Start of SUPPLIED ENTRIES

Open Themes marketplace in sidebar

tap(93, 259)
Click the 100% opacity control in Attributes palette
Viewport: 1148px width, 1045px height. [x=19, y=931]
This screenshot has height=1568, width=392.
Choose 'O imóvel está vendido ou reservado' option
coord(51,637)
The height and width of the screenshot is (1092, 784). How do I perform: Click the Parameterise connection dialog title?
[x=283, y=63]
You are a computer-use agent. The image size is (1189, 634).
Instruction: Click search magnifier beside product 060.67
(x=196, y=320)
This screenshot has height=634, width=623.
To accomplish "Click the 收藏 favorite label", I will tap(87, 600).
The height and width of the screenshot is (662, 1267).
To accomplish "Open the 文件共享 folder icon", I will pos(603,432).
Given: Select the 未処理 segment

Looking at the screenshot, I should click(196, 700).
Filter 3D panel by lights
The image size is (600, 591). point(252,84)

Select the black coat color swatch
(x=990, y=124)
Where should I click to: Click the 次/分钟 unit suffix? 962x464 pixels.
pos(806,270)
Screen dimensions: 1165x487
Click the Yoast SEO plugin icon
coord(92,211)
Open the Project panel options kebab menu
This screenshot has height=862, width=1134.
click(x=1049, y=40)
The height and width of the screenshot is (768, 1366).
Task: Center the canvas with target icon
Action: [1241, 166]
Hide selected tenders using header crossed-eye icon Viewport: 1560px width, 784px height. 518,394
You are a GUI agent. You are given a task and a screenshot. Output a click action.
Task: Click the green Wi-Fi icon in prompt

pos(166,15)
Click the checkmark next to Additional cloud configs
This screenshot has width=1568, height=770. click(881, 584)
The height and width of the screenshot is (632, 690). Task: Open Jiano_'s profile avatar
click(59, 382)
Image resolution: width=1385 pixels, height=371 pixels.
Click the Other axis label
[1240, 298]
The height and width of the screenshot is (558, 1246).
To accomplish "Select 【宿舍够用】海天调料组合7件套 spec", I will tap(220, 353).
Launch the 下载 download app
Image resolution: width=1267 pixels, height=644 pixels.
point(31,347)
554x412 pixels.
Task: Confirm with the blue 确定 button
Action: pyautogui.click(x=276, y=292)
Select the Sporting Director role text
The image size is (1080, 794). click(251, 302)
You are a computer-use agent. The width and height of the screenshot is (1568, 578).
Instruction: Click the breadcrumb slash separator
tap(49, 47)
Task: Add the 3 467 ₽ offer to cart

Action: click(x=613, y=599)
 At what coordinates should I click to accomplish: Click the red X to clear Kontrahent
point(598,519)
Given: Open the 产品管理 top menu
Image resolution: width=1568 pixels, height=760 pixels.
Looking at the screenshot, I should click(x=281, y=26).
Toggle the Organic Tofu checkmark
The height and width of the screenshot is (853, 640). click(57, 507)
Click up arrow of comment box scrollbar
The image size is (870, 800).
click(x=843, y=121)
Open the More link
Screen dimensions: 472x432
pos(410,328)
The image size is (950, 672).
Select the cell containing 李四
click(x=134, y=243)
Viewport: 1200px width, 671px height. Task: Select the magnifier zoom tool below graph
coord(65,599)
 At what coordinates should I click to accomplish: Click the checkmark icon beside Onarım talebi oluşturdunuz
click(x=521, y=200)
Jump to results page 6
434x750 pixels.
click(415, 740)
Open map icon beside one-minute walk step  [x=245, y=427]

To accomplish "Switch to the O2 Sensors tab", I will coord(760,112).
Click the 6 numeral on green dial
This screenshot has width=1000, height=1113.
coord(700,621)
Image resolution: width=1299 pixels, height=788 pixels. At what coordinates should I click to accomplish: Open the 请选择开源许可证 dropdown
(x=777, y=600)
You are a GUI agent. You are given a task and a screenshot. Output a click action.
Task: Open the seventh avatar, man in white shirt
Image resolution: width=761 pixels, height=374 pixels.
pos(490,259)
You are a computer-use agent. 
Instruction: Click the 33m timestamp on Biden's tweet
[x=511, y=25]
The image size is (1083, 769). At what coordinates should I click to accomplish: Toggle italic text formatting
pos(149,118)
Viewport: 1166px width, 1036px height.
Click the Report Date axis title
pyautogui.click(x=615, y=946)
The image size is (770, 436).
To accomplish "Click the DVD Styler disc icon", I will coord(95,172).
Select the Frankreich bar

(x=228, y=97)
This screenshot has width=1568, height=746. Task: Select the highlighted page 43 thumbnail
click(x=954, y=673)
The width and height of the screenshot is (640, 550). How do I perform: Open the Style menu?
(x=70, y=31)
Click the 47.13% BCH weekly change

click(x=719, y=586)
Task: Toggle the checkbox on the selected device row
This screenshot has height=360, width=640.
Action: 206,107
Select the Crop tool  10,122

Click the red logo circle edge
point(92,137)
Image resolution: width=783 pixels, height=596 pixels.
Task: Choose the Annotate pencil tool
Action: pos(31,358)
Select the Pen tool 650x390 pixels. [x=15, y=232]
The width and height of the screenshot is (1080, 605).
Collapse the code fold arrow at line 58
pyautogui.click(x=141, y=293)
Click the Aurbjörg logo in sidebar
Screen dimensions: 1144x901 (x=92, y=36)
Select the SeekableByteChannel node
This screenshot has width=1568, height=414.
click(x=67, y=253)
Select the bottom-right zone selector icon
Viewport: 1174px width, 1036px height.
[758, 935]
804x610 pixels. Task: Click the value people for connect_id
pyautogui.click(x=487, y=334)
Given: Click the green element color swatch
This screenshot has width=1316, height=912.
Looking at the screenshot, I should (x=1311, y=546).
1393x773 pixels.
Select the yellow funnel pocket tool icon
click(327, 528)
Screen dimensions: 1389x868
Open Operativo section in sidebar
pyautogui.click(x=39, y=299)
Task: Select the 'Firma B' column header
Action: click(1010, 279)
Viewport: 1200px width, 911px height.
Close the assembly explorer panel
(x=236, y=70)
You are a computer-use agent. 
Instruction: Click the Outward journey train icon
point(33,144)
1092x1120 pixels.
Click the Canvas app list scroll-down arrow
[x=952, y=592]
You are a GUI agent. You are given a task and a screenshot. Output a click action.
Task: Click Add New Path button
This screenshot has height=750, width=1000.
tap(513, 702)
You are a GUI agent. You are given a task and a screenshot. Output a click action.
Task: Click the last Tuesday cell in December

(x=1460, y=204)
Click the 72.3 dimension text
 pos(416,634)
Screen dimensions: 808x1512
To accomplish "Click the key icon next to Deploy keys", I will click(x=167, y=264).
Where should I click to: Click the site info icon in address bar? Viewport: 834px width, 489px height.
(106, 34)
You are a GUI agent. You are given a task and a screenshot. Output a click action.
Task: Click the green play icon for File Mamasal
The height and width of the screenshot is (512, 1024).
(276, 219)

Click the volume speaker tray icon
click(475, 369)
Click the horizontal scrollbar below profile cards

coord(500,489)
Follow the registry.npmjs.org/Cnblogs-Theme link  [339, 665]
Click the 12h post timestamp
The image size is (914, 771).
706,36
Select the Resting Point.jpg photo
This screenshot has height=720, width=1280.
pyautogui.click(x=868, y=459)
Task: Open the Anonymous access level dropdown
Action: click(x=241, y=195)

End of SUPPLIED ENTRIES

Exactly how many lines of the data above hold the word "selected"? The number is the whole answer.

SOLVED EXERCISE = 2